(WHAT TO WORK ON): Please output the entries below without altering a single character.

BEGIN DATA SUPPLIED

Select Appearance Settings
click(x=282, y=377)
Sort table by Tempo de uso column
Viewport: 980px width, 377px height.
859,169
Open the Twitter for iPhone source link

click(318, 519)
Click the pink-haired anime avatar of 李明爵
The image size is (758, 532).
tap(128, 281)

END DATA SUPPLIED

(SOLUTION):
Select Appearance Settings
click(x=282, y=377)
Sort table by Tempo de uso column
Viewport: 980px width, 377px height.
859,169
Open the Twitter for iPhone source link

click(318, 519)
Click the pink-haired anime avatar of 李明爵
The image size is (758, 532).
tap(128, 281)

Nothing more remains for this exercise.